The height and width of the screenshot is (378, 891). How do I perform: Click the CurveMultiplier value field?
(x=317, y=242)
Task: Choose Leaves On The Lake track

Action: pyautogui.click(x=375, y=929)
* * *
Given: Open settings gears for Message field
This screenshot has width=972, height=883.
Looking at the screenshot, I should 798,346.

> [Your instructions]: Reproduce the listing lines verbatim, starting at the line containing "Given: Open settings gears for Message field" and ending with the line containing "Looking at the screenshot, I should 798,346.", inclusive.

> [Response to the exercise]:
Given: Open settings gears for Message field
This screenshot has width=972, height=883.
Looking at the screenshot, I should 798,346.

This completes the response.